• _Task to carry out_: In the forum thread that follows, what share of the time does marcopoly69 say he has to initiate sex?

• _Source text_:

+--

# Should be an agreement about sex initiation?



## marcopoly69 (Sep 7, 2010)

Just wanted to ask what do you think about the importance of both getting the importance of initiating sex. Sometimes, it gets to me that 90% of the time, I have to initiate sex. Although, after a few minutes, she gets into it and start showing sings of life, still bothers me when woman don't understand how important is for a man to be the one lying down and the woman be the one all over him...I guess it related to the level of sex drive? what do you think?


----------



## SimplyAmorous (Nov 25, 2009)

marcopoly69 said:


> I guess it related to the level of sex drive? what do you think?


I believe it IS related to sex drive, whose ever is higher will undoubably be doing the majority of initiating/chasing. So it sounds as though all else is good, she has opened up so much in the last year but she lacks this one thing you still are craving. If you are going at it almost every day or every other, Her lack of trying here may just be because you get to the punch before she has the opportunity ? I say this because this is what my husband has said to me.


----------



## marcopoly69 (Sep 7, 2010)

Yes, I agree but shouldn't the low sex drive person make an effort at least once a week and be consistent so you can get to feel what it is when somebody is all over you and want to make love to you....isn't it better for the relationship in the long term?


----------



## SimplyAmorous (Nov 25, 2009)

marcopoly69 said:


> Yes, I agree but shouldn't the low sex drive person make an effort at least once a week and be consistent so you can get to feel what it is when somebody is all over you and want to make love to you....isn't it better for the relationship in the long term?


Definetely I agree with you, it turns the world over for the High drive 'always in need" partner.

+--

• _Stored data_:
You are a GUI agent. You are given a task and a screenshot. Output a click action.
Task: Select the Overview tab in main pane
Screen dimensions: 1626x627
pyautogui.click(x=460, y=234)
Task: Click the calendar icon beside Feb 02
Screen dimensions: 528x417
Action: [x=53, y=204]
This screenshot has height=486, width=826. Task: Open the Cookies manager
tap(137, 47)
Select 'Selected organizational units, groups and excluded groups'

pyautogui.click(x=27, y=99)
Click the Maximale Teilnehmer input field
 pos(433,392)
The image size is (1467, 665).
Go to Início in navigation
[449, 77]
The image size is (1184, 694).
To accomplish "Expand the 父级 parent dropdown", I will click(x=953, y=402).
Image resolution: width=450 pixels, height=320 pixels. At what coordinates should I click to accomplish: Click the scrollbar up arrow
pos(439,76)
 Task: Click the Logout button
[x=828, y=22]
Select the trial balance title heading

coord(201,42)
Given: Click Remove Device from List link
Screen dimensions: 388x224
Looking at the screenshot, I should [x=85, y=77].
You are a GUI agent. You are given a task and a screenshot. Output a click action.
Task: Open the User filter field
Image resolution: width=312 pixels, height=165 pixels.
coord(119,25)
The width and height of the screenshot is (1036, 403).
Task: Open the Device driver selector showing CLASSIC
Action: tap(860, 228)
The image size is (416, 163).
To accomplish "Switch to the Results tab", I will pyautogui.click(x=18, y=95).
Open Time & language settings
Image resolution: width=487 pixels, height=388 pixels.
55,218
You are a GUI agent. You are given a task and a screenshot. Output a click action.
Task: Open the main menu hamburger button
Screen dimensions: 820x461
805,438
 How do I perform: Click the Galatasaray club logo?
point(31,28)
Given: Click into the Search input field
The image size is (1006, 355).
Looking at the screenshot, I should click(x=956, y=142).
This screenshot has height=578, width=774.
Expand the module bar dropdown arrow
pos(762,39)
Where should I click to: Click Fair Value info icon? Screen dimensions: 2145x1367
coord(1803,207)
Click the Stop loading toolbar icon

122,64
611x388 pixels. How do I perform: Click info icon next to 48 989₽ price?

+--

• _Answer in full_: 90% of the time.